§ Directions for this task
How many lines in the records below contain the word "Open"? State only that number.

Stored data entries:
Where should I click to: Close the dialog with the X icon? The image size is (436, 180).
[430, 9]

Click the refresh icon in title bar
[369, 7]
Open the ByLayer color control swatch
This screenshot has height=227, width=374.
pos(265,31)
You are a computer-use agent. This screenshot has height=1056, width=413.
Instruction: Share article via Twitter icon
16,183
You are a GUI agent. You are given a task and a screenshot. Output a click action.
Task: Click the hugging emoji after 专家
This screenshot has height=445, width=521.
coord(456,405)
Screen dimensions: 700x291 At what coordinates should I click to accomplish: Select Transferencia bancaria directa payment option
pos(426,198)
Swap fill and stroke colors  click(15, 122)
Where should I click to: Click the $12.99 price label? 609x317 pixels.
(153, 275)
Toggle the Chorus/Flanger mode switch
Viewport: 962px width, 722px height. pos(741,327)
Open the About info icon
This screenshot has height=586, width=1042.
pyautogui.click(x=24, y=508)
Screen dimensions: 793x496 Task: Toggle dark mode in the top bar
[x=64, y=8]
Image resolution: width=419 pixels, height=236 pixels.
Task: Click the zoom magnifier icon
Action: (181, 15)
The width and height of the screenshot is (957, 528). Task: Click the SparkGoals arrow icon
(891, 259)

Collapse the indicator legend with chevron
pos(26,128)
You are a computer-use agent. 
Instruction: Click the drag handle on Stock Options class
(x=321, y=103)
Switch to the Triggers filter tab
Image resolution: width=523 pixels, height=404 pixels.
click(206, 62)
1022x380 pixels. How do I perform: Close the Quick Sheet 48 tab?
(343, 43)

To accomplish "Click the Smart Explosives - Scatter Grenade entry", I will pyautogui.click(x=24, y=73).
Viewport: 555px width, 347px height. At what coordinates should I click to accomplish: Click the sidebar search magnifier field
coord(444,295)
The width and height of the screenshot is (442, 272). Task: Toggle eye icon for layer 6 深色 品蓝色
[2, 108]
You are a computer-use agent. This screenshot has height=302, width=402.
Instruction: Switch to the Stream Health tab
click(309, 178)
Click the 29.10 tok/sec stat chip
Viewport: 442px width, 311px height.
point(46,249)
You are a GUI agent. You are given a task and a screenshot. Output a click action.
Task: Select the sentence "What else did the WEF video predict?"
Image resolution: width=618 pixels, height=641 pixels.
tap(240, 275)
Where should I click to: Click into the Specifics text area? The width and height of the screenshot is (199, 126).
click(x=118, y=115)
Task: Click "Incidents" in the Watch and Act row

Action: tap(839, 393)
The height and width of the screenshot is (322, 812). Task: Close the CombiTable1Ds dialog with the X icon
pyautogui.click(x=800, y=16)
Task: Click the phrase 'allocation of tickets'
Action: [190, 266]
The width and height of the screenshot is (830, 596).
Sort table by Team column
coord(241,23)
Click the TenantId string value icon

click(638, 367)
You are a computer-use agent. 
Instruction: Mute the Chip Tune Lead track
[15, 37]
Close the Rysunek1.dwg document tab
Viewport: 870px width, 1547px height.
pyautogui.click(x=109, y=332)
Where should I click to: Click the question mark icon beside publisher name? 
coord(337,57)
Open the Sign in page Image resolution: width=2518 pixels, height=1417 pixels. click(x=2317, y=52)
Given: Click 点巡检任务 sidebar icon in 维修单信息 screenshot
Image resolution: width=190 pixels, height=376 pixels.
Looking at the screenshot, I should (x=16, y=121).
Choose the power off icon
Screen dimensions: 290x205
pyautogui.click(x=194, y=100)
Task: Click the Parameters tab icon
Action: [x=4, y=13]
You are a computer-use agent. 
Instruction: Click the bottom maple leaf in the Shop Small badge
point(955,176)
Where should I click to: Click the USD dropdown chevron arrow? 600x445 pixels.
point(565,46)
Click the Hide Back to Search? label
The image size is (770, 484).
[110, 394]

§ Task answer
3